No one really had any idea how many Native American writers there were in Hollywood. But when the Writers Guild of America West sent out the call for qualified writers to form their own diversity committee, only three turned out for the first meeting. Fewer than a dozen working professionals eventually signed up.
“It was shocking to find out how few of us there actually were,” said Micah Wright, the chair of the new WGAW American Indian Writers Caucus. The industry has hundreds of Native American actors but just a handful of writers, even though, as Wright said, “the American Indian culture as a whole is a storytelling culture.”
The union already had minority groups for female writers, black writers, Latino writers, Asian American writers, gay and lesbian writers, writers with disabilities and even an Age Awareness Committee for writers over 40 -- but nothing for American Indians. When Kim Myers, the WGAW’s new diversity director, was asked why last year by a member of the activist group American Indians in Film and Television, she didn’t know. So she began the process to create one.
Now, after a few meetings, the group looks forward to pursuing its mission of raising awareness of Native American writers, fostering and mentoring a new generation, and serving as a resource for other WGA members. The group claims an official membership of 11, including Wright, Jason Gavin (“Friday Night Lights”), Steven Judd (a Disney fellow working on “Mongoose and Luther”) and Travis Wright (“Eagle Eye” and no relation to Micah).
American Indians have had a tougher time than other minorities in Hollywood, Myers said. Like others, most of Hollywood’s mythmaking movies about or including American Indians were penned by writers outside their community. While blacks and Latinos particularly have made progress in selling contemporary stories about their lives to mainstream productions, Native Americans -- with the exception of the 1998 movie “Smoke Signals” -- generally have not.
One reason is that, despite the high profile of Indian casinos in some parts of the country, many Native Americans still live on isolated reservations and are physically as well as socially separated from making connections in Hollywood.
“When I was a kid, I didn’t know you can make money writing,” said Judd, who was writing spec scripts and working in a bingo hall for the Chickasaw tribe last April when he won his second fellowship from the Disney-ABC Television Group and the Walt Disney Studios. He’s living in Beverly Hills and writing on “Mongoose & Luther,” a live-action show for Disney XD, a cable channel expected to debut next year.
In his native Choctaw tribe, Judd said he grew up with a strong tradition of oral storytelling. For years, many tribes had no written language, passing down their knowledge and history largely through speech. Efforts to translate them into writing are relatively recent, Micah Wright said.
While American Indians are natural storytellers, “film isn’t a natural medium,” said Travis Wright, on a six-week artist in residence program in France working on a story about a WWI group of soldiers from Harlem. “There’s definitely a structure to the bigger kinds of movies, and that structure is knowable,” he said.

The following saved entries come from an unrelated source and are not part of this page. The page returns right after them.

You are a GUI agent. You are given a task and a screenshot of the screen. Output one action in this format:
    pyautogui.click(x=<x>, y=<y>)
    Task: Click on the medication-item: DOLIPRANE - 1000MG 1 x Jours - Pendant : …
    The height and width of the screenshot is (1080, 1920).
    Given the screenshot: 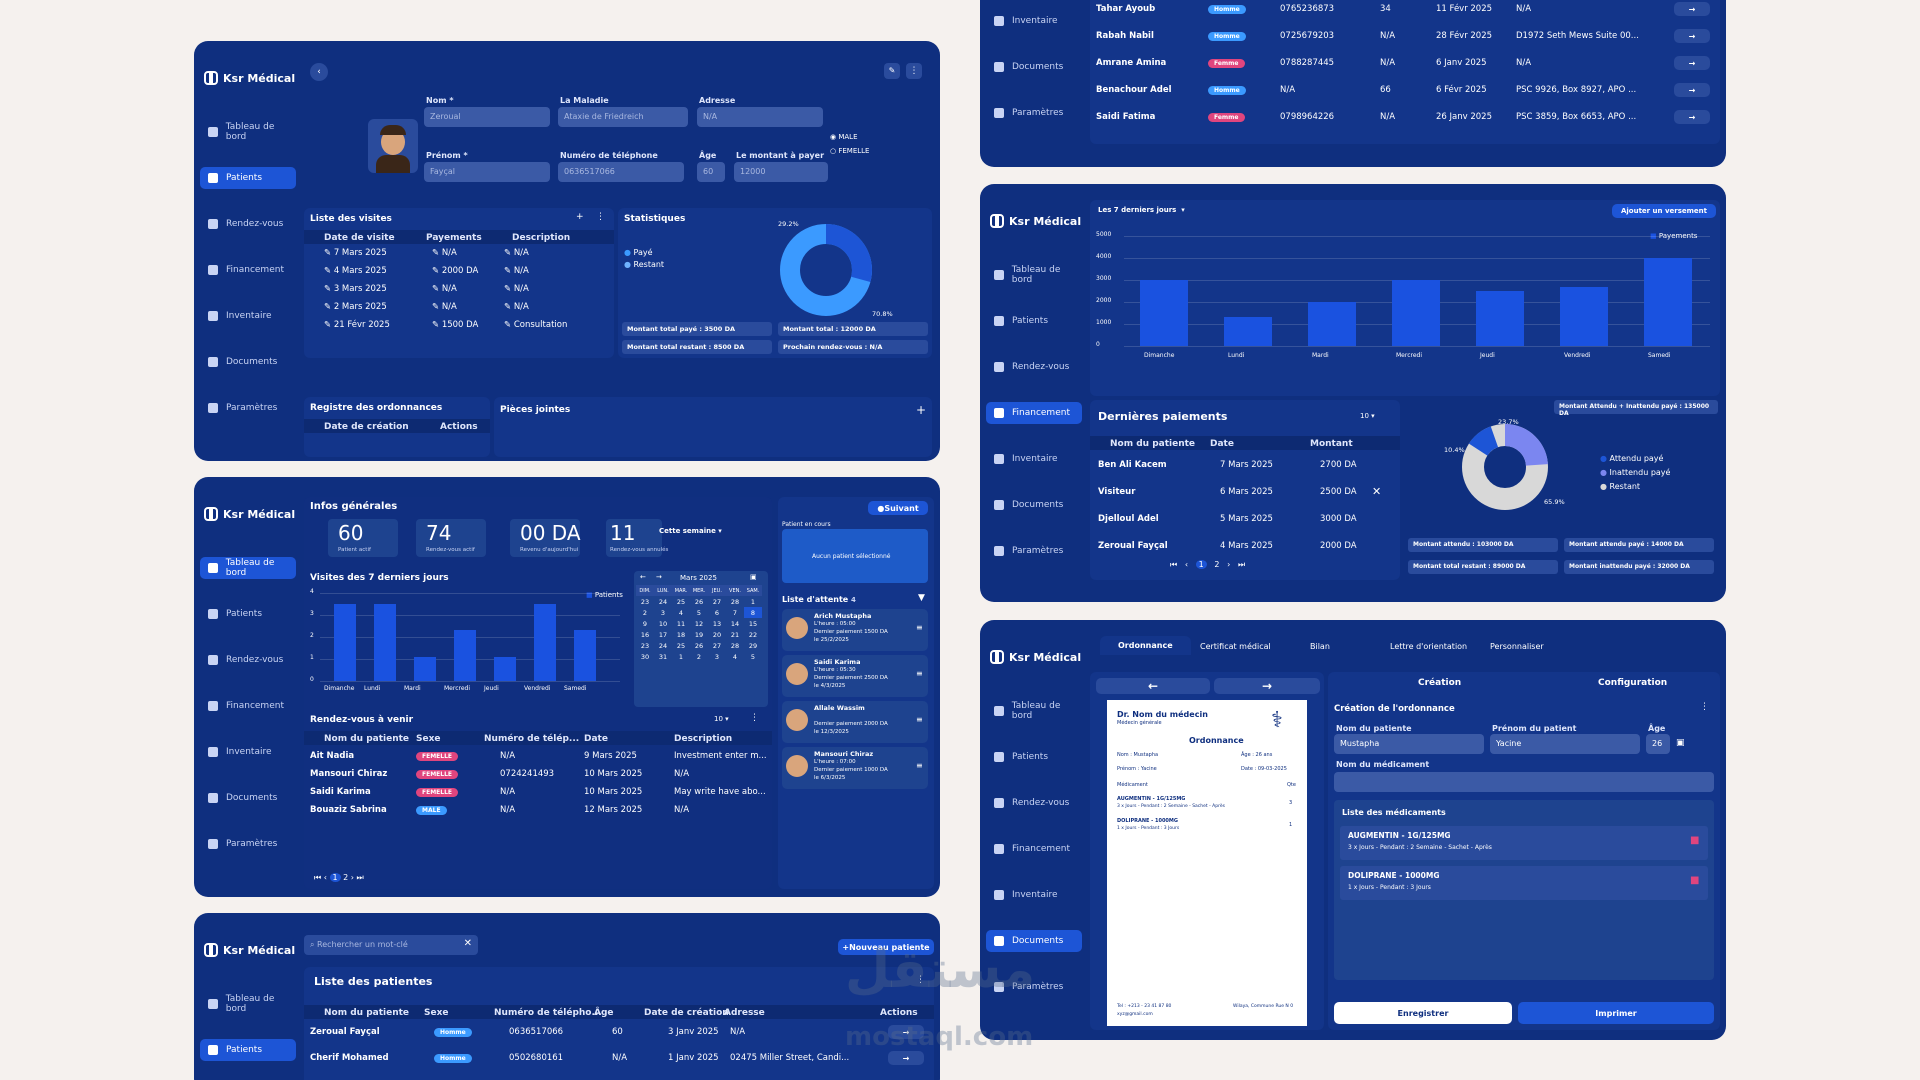 What is the action you would take?
    pyautogui.click(x=1524, y=883)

Each writer said he realizes that he must strike a delicate balance between their cultures. Each wants to include what he knows about modern American Indians but also must write universal stories to avoid being pegged as a strictly Native American writer.

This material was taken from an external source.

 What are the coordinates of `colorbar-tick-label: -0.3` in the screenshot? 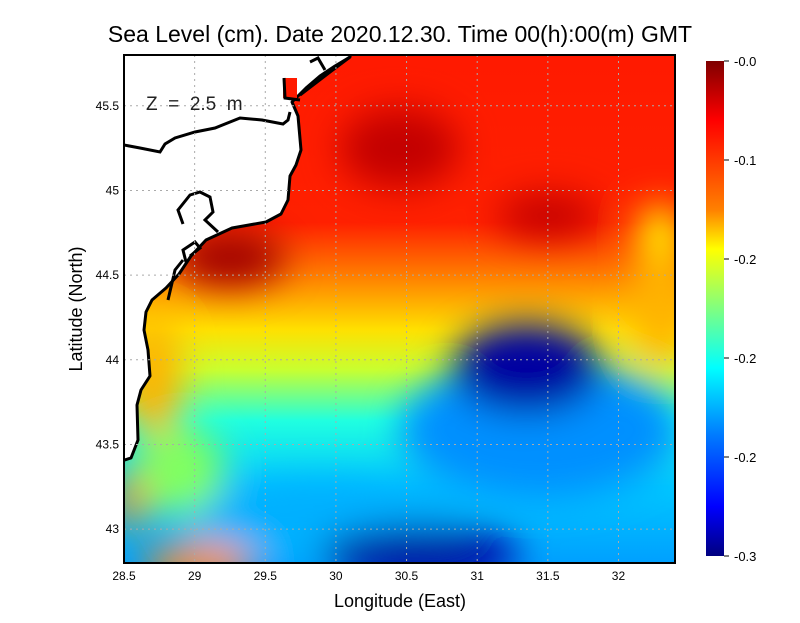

“You want to be considered a mainstream artist who has the opportunity to access money, frankly, to do the movies,” Myers said. “Being pigeonholed can prevent you from having that access. On the other hand, people want to write about what they know best.”

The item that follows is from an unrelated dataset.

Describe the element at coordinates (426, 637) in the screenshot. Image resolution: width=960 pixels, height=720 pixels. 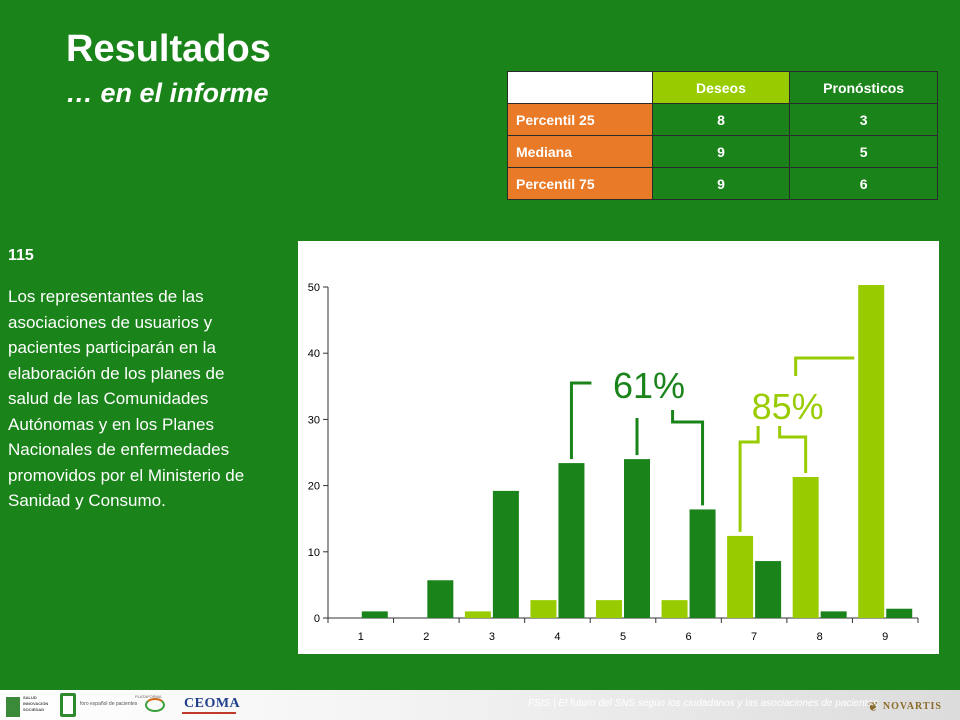
I see `x-tick-label: 2` at that location.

And if more contemporary stories are told about Native Americans, the greater their chances of success, the writers said. After “Smoke Signals,” many writers thought a new era of American Indian films would blossom, but it failed to materialize. “We’re still waiting for a breakthrough,” Gavin said.
Most members said their primary interest in participating in the committee is reaching out to young writers, in native colleges, on reservations or through local tribes. The group has contacted the Institute of American Indian Arts, a Santa Fe, N.M., college that offers screenwriting and is reaching out to California tribes that welcome them. Not all tribes embrace the Hollywood connection, Myers said.
“We have to train up the next generation of filmmakers who are not getting the story and structure skills like I learned at UCLA,” said Travis Wright. He said he is working on raising funds through a nonprofit organization to help finance and promote more Native American projects.
None of the writers wanted his age revealed because it might affect his chances of finding work. Because of the lack of contacts, it takes longer for minorities to establish themselves in Hollywood, Myers said.
“I got really lucky,” Wright said. “I got the assistant route before I told anyone I was a writer.” With training and social connections, he said he was able to deliver marketable scripts on his first tries.
“A lot of people come out for the Disney fellowships, then can’t afford to live here and go home,” he said.
“Hopefully, for the next generation, the committee will be able to establish a foundation that will shave years off the learning curve,” Gavin said.